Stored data
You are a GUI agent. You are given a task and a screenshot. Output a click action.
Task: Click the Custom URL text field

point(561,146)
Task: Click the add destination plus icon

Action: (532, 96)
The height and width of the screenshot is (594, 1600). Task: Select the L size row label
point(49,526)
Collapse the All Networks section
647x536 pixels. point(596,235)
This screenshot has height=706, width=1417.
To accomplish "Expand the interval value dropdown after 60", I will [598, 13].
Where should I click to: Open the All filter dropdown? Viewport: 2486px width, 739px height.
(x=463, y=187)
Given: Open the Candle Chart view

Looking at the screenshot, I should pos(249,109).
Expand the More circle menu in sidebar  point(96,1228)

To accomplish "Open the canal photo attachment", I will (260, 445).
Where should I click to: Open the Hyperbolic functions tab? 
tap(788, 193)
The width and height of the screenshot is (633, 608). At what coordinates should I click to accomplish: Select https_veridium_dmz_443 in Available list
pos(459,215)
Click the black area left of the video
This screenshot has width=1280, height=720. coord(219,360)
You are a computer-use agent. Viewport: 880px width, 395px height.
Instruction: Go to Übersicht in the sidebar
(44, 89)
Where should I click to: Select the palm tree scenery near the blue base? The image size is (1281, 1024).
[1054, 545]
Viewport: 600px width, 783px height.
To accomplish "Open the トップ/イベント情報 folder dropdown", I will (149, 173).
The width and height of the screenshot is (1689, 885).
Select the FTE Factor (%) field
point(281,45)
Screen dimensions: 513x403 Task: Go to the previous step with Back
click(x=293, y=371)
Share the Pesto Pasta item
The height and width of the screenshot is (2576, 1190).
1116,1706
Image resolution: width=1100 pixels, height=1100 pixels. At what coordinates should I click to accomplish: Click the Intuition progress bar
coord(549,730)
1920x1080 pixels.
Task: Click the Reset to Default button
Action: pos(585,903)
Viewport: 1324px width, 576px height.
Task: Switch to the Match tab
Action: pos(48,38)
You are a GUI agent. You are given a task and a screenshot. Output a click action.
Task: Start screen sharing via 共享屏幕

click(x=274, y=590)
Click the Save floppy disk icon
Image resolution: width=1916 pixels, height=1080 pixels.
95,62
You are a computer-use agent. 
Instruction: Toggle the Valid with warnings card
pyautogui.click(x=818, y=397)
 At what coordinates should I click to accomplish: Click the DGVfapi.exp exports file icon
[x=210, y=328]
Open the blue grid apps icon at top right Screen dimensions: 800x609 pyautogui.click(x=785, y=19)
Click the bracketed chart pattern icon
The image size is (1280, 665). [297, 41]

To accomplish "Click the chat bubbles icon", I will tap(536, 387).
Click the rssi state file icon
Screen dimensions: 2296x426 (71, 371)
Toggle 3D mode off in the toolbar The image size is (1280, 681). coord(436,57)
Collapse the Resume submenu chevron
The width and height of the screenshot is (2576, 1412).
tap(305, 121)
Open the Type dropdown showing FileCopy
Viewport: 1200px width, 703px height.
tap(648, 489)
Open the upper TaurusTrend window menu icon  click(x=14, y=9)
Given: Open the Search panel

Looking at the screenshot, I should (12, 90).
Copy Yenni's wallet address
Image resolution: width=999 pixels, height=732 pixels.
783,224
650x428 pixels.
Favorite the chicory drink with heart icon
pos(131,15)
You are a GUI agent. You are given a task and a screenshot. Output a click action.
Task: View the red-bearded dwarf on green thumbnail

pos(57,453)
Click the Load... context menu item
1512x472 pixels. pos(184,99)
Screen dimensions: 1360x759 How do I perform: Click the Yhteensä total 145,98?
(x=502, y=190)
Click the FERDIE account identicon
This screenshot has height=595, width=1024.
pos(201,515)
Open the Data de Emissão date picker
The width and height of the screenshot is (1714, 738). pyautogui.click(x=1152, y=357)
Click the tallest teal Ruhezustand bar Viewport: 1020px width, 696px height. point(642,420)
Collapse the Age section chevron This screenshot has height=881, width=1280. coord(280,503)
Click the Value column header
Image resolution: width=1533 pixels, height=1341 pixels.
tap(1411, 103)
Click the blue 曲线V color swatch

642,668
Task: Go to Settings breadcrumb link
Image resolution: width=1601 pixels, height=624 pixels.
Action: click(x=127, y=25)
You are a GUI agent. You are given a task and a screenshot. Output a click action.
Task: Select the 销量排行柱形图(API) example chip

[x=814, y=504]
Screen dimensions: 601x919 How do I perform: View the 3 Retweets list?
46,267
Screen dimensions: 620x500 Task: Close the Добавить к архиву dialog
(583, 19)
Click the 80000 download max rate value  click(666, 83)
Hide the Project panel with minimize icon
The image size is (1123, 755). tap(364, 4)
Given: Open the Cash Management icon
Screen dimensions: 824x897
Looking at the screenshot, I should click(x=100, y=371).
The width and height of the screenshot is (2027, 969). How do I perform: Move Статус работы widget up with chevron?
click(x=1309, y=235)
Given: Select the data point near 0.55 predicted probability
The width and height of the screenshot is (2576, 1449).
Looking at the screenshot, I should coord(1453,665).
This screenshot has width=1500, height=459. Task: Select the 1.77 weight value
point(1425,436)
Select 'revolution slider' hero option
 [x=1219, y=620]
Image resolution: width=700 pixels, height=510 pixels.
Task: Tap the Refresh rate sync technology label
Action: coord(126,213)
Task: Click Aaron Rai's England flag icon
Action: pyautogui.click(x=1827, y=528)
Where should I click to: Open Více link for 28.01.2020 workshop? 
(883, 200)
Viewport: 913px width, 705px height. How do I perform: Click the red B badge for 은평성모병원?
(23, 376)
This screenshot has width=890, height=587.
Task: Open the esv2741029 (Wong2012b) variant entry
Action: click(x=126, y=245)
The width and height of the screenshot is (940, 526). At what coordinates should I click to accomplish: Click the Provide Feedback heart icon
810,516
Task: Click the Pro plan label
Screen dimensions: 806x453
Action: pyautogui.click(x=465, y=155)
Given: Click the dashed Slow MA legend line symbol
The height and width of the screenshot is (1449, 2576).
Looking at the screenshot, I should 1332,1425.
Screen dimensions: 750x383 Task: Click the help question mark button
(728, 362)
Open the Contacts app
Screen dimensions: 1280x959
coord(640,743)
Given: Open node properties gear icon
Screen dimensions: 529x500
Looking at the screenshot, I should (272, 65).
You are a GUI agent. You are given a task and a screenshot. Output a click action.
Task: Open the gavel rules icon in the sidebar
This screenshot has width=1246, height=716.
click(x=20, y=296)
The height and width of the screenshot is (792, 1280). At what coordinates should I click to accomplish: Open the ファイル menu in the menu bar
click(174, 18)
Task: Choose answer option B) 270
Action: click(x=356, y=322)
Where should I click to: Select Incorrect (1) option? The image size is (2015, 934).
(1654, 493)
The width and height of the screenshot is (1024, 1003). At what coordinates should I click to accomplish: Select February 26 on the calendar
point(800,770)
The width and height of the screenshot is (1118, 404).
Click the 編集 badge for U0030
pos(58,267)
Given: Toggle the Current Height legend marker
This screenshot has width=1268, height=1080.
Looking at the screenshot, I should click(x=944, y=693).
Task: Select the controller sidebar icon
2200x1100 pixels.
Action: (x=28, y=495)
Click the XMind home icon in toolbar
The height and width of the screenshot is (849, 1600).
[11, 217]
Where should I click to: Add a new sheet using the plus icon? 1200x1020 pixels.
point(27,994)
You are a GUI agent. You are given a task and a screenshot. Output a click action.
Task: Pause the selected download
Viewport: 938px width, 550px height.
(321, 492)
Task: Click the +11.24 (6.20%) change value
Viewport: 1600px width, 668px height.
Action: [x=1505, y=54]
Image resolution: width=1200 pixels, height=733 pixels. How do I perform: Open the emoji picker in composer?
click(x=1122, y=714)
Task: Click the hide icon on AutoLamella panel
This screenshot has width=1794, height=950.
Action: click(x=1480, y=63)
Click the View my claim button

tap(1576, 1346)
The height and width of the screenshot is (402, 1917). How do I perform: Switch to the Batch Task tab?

- DIRECTIONS FOR THIS TASK
All lines in the entries above that include "will" should be found and copied.

- WRITTEN ANSWER
To accomplish "Expand the interval value dropdown after 60", I will [598, 13].
To accomplish "Open the canal photo attachment", I will (260, 445).
To accomplish "Open the トップ/イベント情報 folder dropdown", I will (149, 173).
To accomplish "Click the chat bubbles icon", I will tap(536, 387).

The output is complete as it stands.